To the Philippine Orchid Society, PNPCSI members and Jardin Isabel, thank you for making the booth possible!

Monday, February 13, 2012

Duguan is a Nutmeg!

The red aril and large seeds of duguan
Duguan fruit from Dangwa
I just found out that my Dangwa find dugo-dugoan is actually called plainly duguan.  Bonifacio Passion said it is a nutmeg, probably Myristica philippinensis.  Rojo's 'Lexicon of Philippine Trees' indeed state that duguan is M. philippinensis. The fruits have almost all opened up revealing the reddish aril (which may be the reason why it is called duguan or 'bloody') and the large seed. Have planted most of it in a common pot.  Hope they will germinate unlike the Knema glomerata seeds I picked up in Laguna.   

Thursday, February 9, 2012

Remembering 1784

The cozy open air cabanas of 1784
Hoya multiflora blooming in Alex's garden
Huts and gardens
After talking about Hoyas, I remembered 1784, Alex Paglinawan's Lipa getaway.  Last December we went there for a Metro Home feature on the farm. Alex showed us his flowering Hoya multiflora.  It was the season's first blooming Hoya for me, but technically it did so in 2011 hehehe.  But the flowers are still equally interesting.

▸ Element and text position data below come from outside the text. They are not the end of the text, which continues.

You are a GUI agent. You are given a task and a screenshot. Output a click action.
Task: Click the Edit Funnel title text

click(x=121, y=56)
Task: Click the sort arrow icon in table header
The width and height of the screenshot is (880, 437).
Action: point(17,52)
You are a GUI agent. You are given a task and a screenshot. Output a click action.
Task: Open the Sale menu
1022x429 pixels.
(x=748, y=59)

I love what Alex did to his place.  It was rustic and provincial, very rural in appeal. It was the perfect escape from the stress of the very busy and congested city.  For us it was a relaxing work as we had to do the shoot the day after Christmas.  It did not feel like working at all especially because of the warm welcome Alex extended to us, not to mention the unforgettable lunch experience under the mango tree. You could read more about 1784 in the next Metro Home issue which will be out this weekend.
Dining under the mango tree!
 To Alex Paglinawan, a very big thank you from the Metro Home team!  

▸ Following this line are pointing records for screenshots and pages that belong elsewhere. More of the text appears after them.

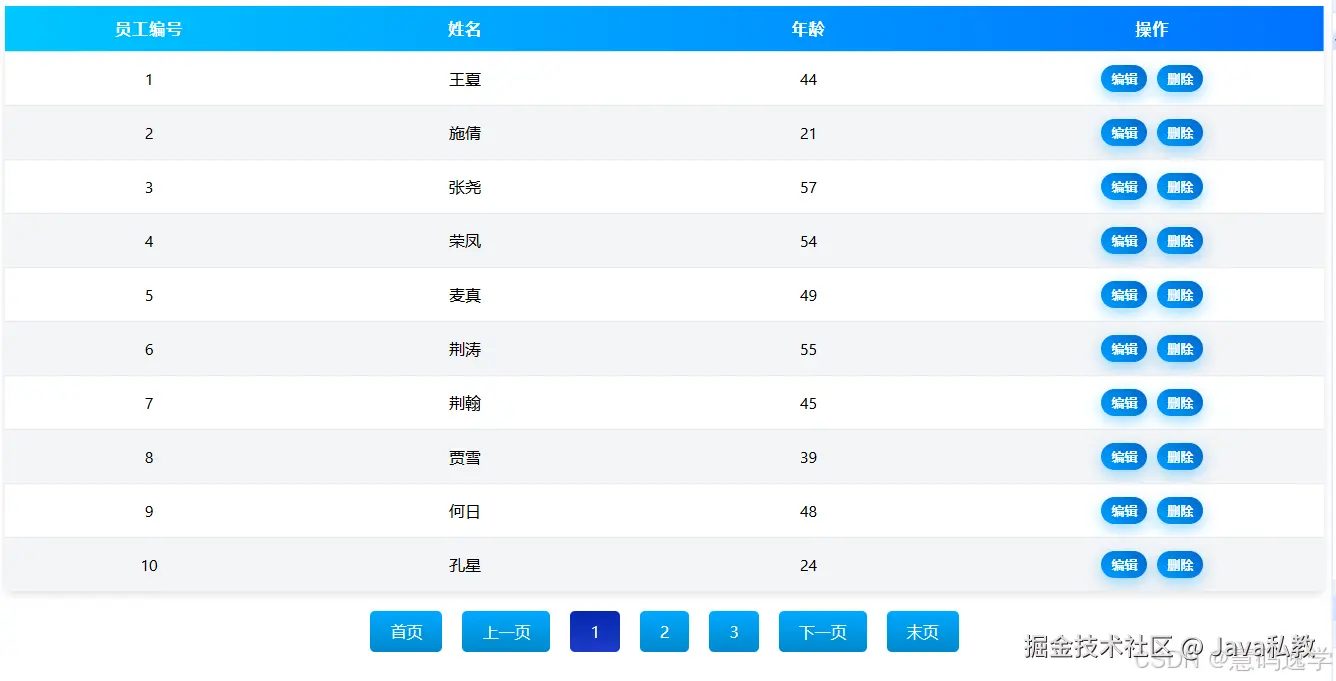This screenshot has height=681, width=1336.
Task: Click 编辑 for employee number 7
Action: point(1124,403)
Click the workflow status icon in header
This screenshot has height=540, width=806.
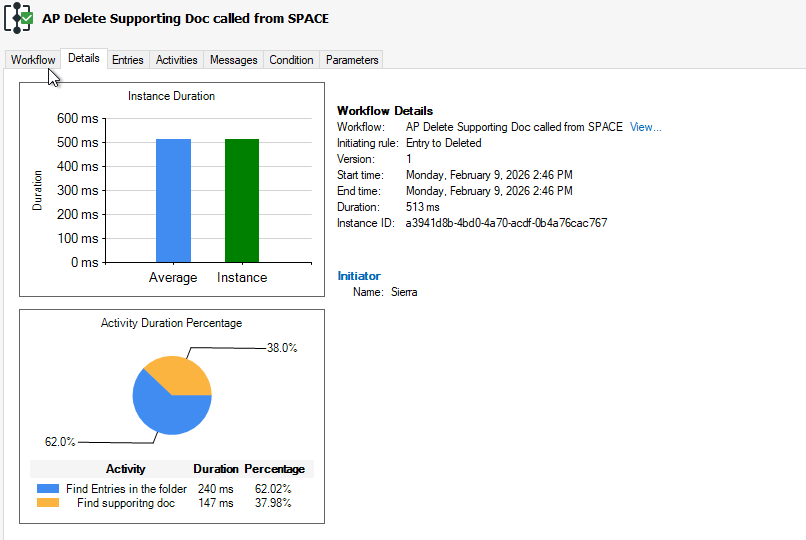[20, 18]
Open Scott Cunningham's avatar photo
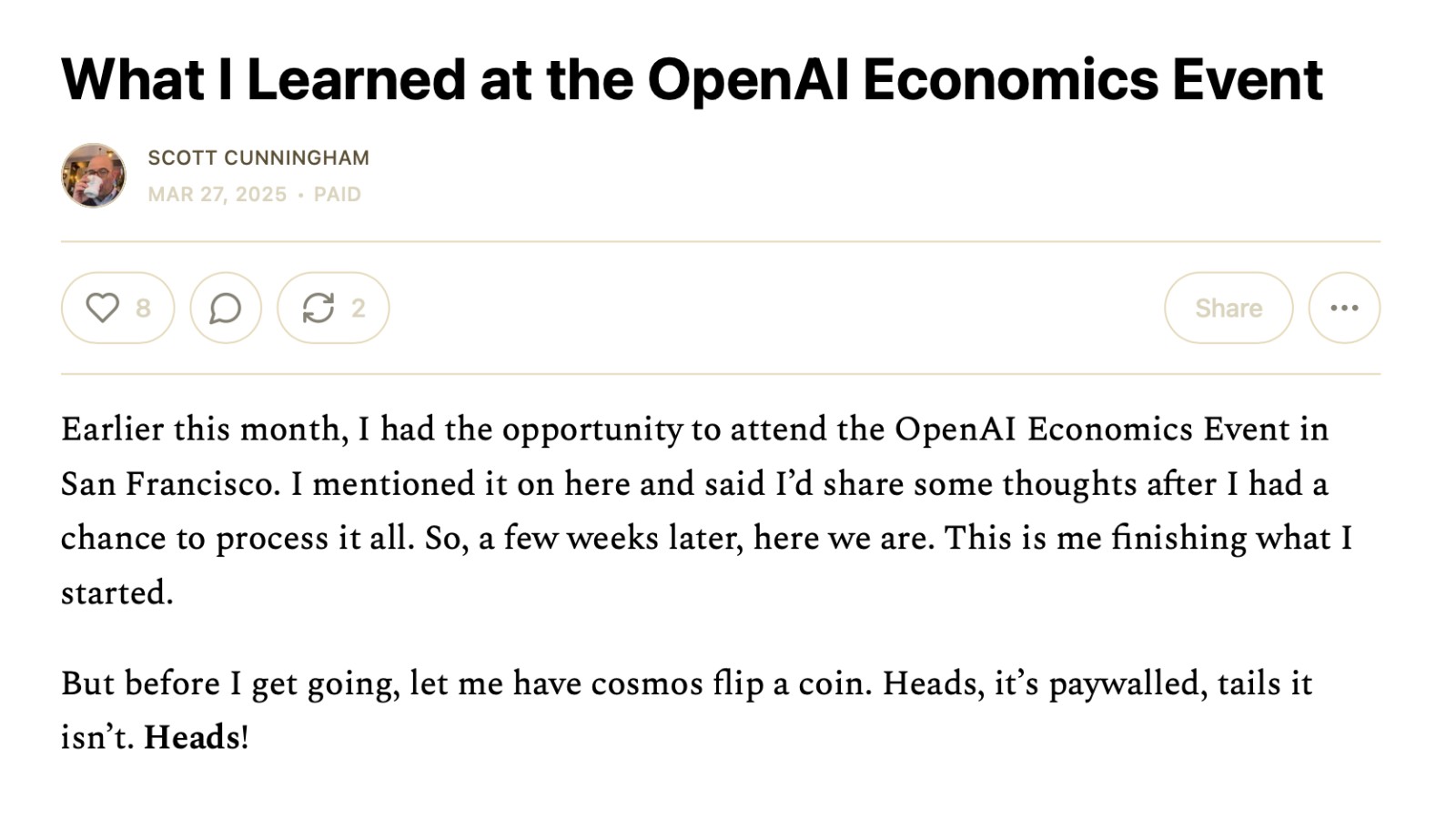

Wednesday, February 8, 2012

February Hoyas

Hoya buotii
Quick Post: I have forgotten I have 2 specimens of Hoya buotii, which all are planted at an obscure area in my garden. Maybe just to remind me that it was still there, the plants brought out their pale yellow and pinkish star clusters. It is pleasant to get reacquainted with you, Hoya buotii.  I will repot you my old friend.

Hoya meliflua
Another old friend but long gone in my garden is Hoya meliflua.  I saw this flowering specimen in the Centris market and remembered how lovely they are. But I feel bad because I can't afford the time to get one.  When I am ready to resume Hoya growing, I will find the place and time to reestablish my Hoya collection, to know new things about these beautiful Philippine natives. 

Sunday, February 5, 2012

The Future of the Philippine Rainforest

The most number of mahogany seeds I have ever seen
Close up of seeds
Swietenia seeds
Walking this afternoon and was mortified to stumble into this scene - probably thousands and thousands of Swietenia or mahogany seeds being sun-dried.   I do not know what these are to be used for but I could only speculate that they would either be packaged and sold, or planted to become seedlings.  And when they do, where on earth would they end up? Not in America where they are native.  Most likely the nearest reforestation project where they would need saplings to plant.  Maybe why I see  more and more artificial forests of mahogany in the Philippines.

Friday, February 3, 2012

New Stuff in the Flower Basket

The flower market
Fruits of pandakaki
As a last minute errand, I went to PRC at the final hour of the working week to renew my architect's license. Surprisingly if you have the proper requirements, it won't take you longer than 15 minutes to finish application. But there is a waiting time of more than a month to claim the license ID card.  So I will be making my journey back to Morayta this March.

Dugu-dugo fruits?
Since the Friday traffic is as expected - heavy as always, I decided to walk the perimeter of  University of Sto. Tomas to reach Joli's and Dangwa.  The stroll from PRC to Lacson was not bad at all! Probably the only hassle was I had to climb up the pedestrian overpass to get to UST's side.  When I got to Joli's, I made a quick splurge on a pencil holder. Some minutes later, I was striding a few more blocks of Lacson Avenue to get to flower haven, Dangwa.

Hoya cumingiana
I occasionally go to Dangwa whenever I am asked to arrange flowers for friends.  But often, I go there to scout for potential planting material.  It is rare that I go home empty handed and today is no exception. My eye caught some items which I seldom see sold as cut flower.  Some natives spotted were Hoya cumingiana sprays, pandakaki fruits (Tabernaemontana pandacaqui), Pinus kesiya leaves, and an unknown fruit, coming from tree called dugu-dugo.  

Benguet pine sprigs
I have no idea what a dugu-dugo tree is or how it looks like.  The seller was describing it as a popular tree in his hometown in Laguna. I was intrigued which is why i got persuaded to buy a bundle. It may be that what I bought is not native or worst something familiar like maybe sineguelas.  I just gave the seller the benefit of the doubt.  But along with the dugu-dugo fruits I purchased a bunch of pandakaki fruits and the Hoya sprays. I made it home before dark and had time only to plant the Hoya as cutting propagation in the garden.  I will scrutinize the other items in the morning when there is daylight.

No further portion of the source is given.